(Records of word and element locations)
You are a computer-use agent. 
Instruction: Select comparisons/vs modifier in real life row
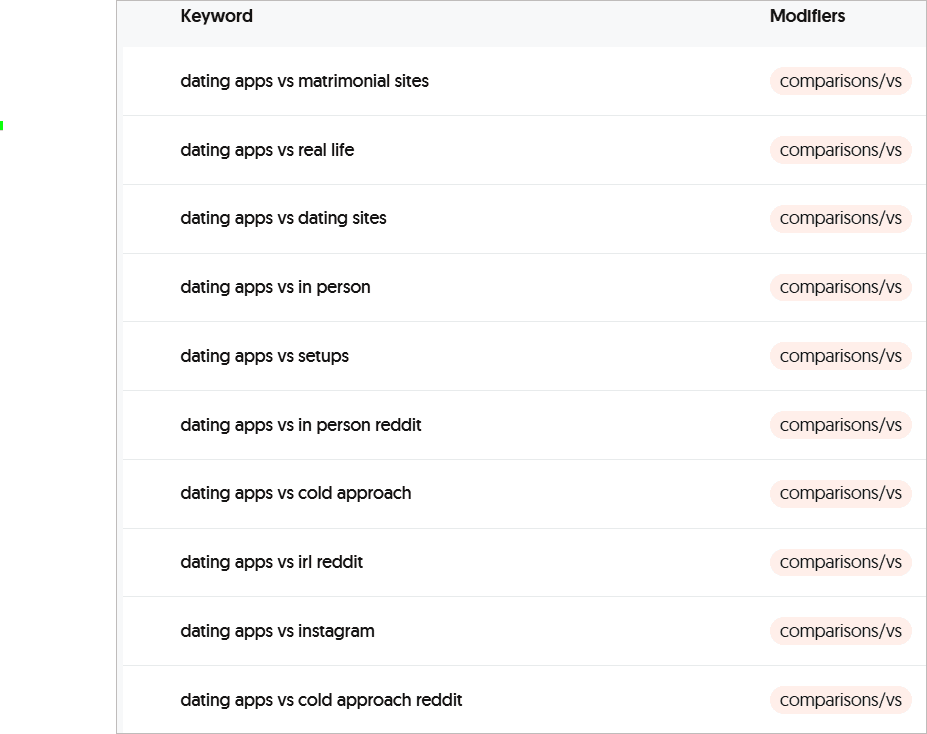[x=840, y=150]
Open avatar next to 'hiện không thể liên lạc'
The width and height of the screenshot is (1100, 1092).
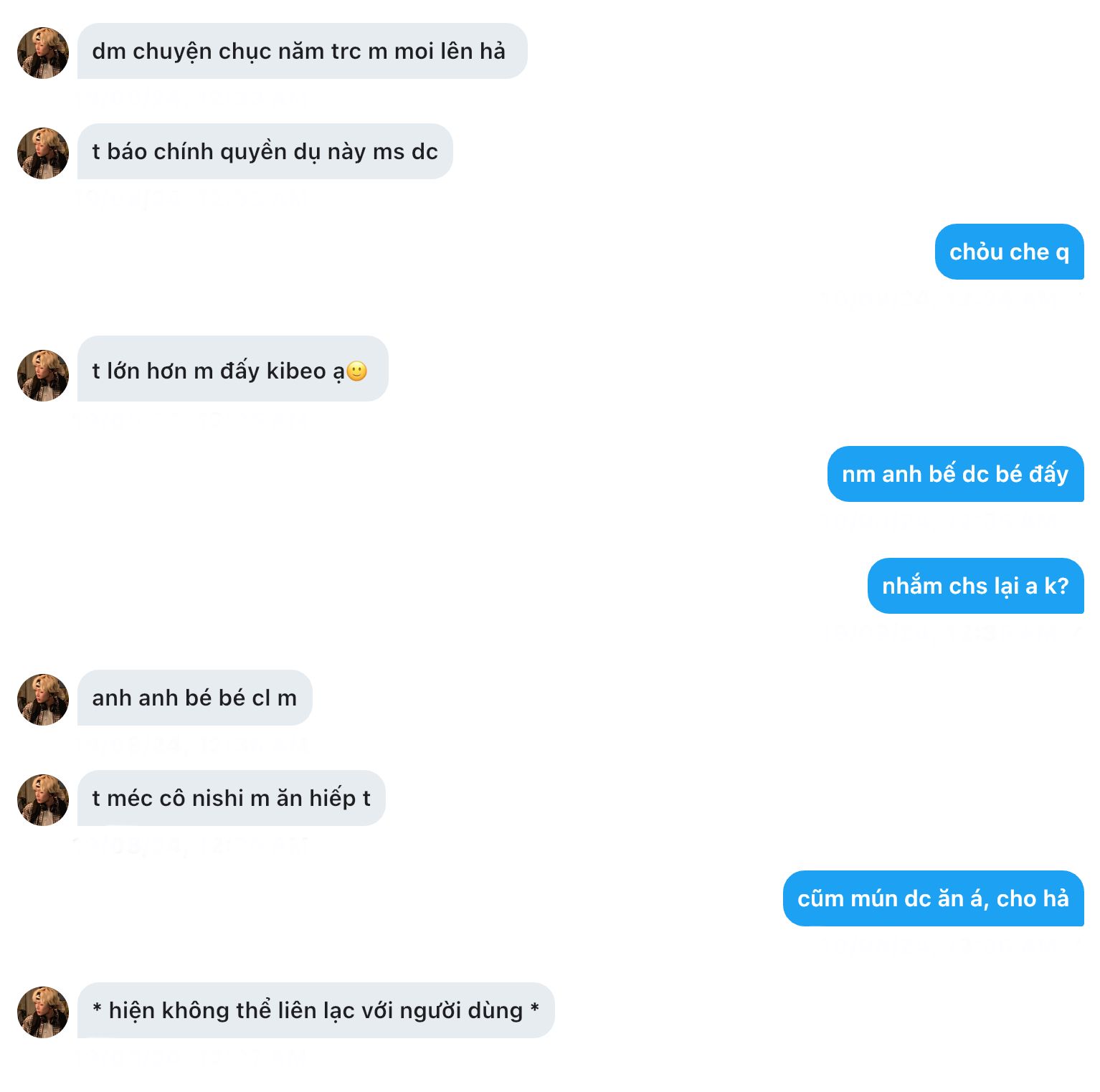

Exercise directions => Write out all of the records above again, requests included, but leave out the pictures. Scale every coordinate in the answers by 2.2 and round each result to a whole number, with halves rounding up.

Task output =>
You are a computer-use agent. 
Instruction: Select comparisons/vs modifier in real life row
[x=1848, y=330]
Open avatar next to 'hiện không thể liên lạc'
The width and height of the screenshot is (1100, 1092).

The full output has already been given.